13. Dispute Resolution. The parties agree that in the event any dispute arising out of or related to this Agreement (a “Dispute”) is not resolved in the ordinary course of business, the parties shall in good faith attempt to resolve the Dispute through Mediation (as defined below) in accordance with the following:

(a) Commencement of Mediation; Participation. Either party may commence mediation administrated by JAMS in San Francisco, California (“Mediation”) by providing JAMS and the other party a written request for Mediation. The parties may choose to appear by person, by phone, by another virtual means, or through the submission of documents.

(b) Selection of Mediator.
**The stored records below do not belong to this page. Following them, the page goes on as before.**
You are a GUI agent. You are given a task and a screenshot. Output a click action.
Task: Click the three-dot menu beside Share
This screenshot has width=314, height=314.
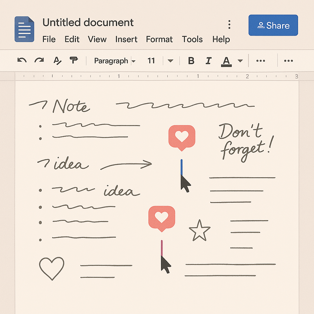229,25
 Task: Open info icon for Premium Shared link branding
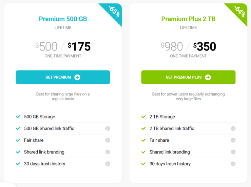click(x=108, y=152)
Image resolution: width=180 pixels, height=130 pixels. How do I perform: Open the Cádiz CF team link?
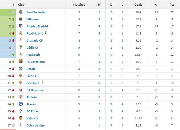32,48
The parties will cooperate with JAMS and one another in selecting a mediator and scheduling the Mediation. If the parties cannot agree on a mediator or a time for the Mediation, they agree that JAMS may appoint a mediator and time for them.

(c) Confidentiality. All offers, promises, conduct and statements, whether oral or written, made in the course of the Mediation by any of the parties, their agents, employees, experts, or attorneys, and by the mediator or any JAMS employees, are confidential, privileged, and inadmissible for any purpose, including impeachment, in any arbitration or other proceeding involving the parties.

(d) Costs. The parties agree that they will participate in the Mediation in good faith and that they will share equally its costs. Each party will bear their own attorneys’ fees and costs in connection with the Mediation and any pre-mediation negotiations.

(e) Timing. If the parties fail to resolve the Dispute within sixty (60) days of the commencement of the Mediation, then either party may commence legal action as permitted by law.

This Section shall not be construed to prevent a party from bringing a claim in court at any time to avoid the expiration of any applicable limitations period, preserve a superior creditor position, or seek injunctive relief to prevent irreparable harm as permitted in Section 14 (General), including without limitation, harm caused by a breach of confidentiality obligations under Section 8 (Confidential Information) or to protect a party’s intellectual property rights.

14. General. Customer acknowledges that Paxata would not make available the Software except on all the terms included herein, and accordingly Paxata may seek injunctive relief upon any breach. The parties are independent contractors and no employment, agency, or joint venture is created hereunder. All notices, requests and other communications under this Agreement must be in writing, and must be mailed by registered or certified mail, postage prepaid and return receipt requested, or delivered by hand to the party to whom such notice is required or permitted to be given. This Agreement may not be assigned by Customer or amended without the prior written consent of both parties. Any purported assignment or amendment in violation of the foregoing shall be void. If any provision of this Agreement is held by a court of competent jurisdiction to be unenforceable for any reason, the remaining provisions hereof shall be unaffected and remain in full force and effect. This Agreement is the final, complete and exclusive agreement between the parties relating to the subject matter hereof, and supersedes all prior or contemporaneous understandings and agreements relating to such subject matter, whether oral or written.